A veritable who’s who of the state’s medical establishment kicked off the celebration last week by paying tribute to the medical and educational pioneers who, in the late 1950s and early ’60s, realized New Mexico needed its own medical school, then went to work to see their dream come true.
The event Thursday evening – at the Hotel Andaluz in Downtown Albuquerque – also recognized some of the accomplishments the school has achieved since the first students crossed its threshold in 1964.
Master of Ceremonies Jeffrey Griffith noted that 40 percent of New Mexico’s physicians have received their training at the School of Medicine. That’s quite a return on the investment, he said.
The school has had four deans in its half-century, and only two in the past 42 years. Dr. Paul Roth, now in his 20th year, is the longest serving medical school dean in the United States.
At the moment he was introduced, a slide of Roth, taken in 1979 when – unlike today – he sported a full head of hair, appeared on the large screen behind him, drawing hearty chuckles from the crowd – and from Roth.
“I don’t know who that is,” he quipped. “I just somehow don’t relate to that picture.”
Dr. James Martinez, president of the New Mexico Medical Society and a graduate of UNM’s medical school, said the school has kept the faith with the original mission, to serve all New Mexicans, regardless of their status in life or society.
Three historians highlighted milestones of the state’s only School of Medicine.
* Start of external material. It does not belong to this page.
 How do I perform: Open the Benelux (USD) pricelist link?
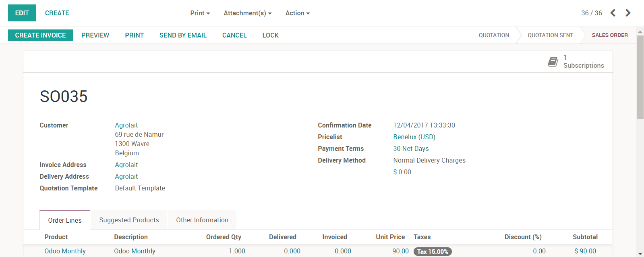[414, 137]
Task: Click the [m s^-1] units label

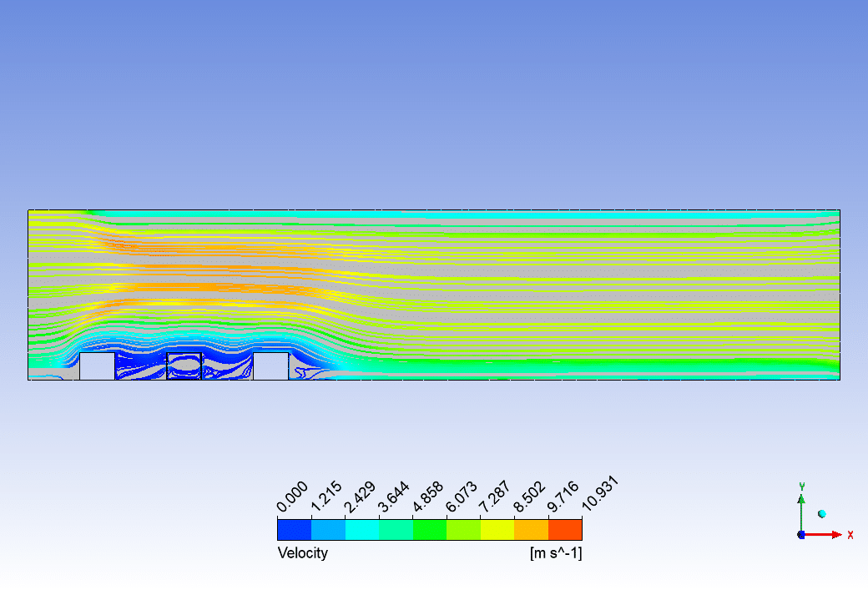Action: (x=556, y=552)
Providing historical context, Jake Spidle Jr. said that in the 100-year period beginning about 1840, some 3,000 doctors from the eastern United States made their way to New Mexico. They were drawn by the Santa Fe Trail, the U.S. Army, a sense of adventure and pioneering spirit and a desire to do battle with tuberculosis.
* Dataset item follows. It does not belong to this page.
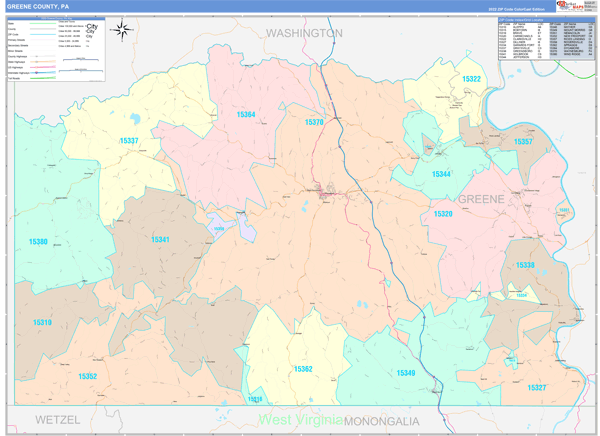Select the 15370 ZIP code label
The width and height of the screenshot is (600, 436).
[314, 122]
In the 1890s, there were perhaps 100 doctors in the state, Spidle said. By the time of statehood, in 1912, the number had grown to 300. As late as the 1920s, Albuquerque and Chicago had roughly the same ratio of physicians per capita.
But none was home-grown.
Former newspaperman Michael Joe Dupont told the audience that when New Mexico opened an office of the American Medical Association in 1949, it was the last state to do so. He singled out Ralph Marshall, the first executive director of the New Mexico Medical Society, during whose tenure the society lobbied for the creation of the School of Medicine.
Dupont also recognized Dr. Lewis Overton, who taught and practiced orthopedic surgery, for helping then-UNM President Thomas Popejoy convince lawmakers to do their part in starting the school.
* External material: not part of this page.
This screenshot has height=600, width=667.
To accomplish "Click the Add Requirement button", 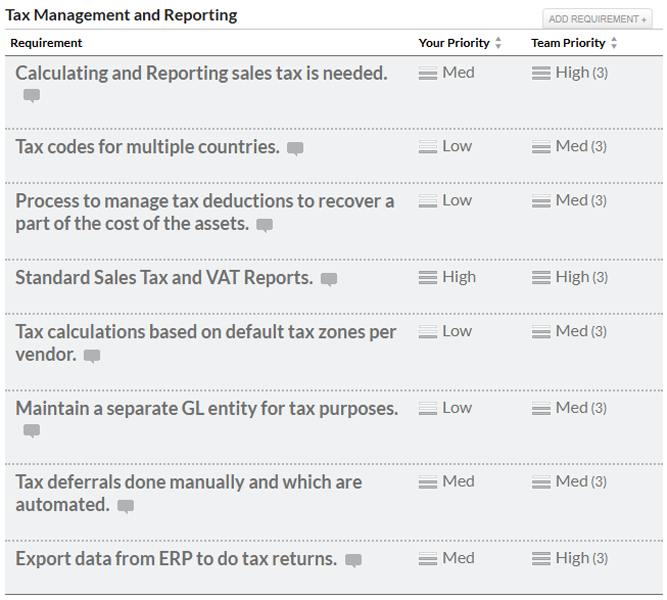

A third historian, Dr. Dora Wang, was not alone in noting that the school’s first buildings were a former 7-Up bottling plant and an abandoned mortuary.
The first state allocation was $25,000 for a two-year school. It was later changed to four years. Wang quoted Reginald Fitz III, the founding dean, on the school’s location: “Over my dead body will you build the medical school on the south campus.”
Nonetheless, Fitz was focused on people and innovation, not buildings or fundraising, Wang said.
At the close of the event, Roth honored several of the school’s founders, most of whom are now gone. Daughters, sons, and even a granddaughter accepted the awards for their forebears.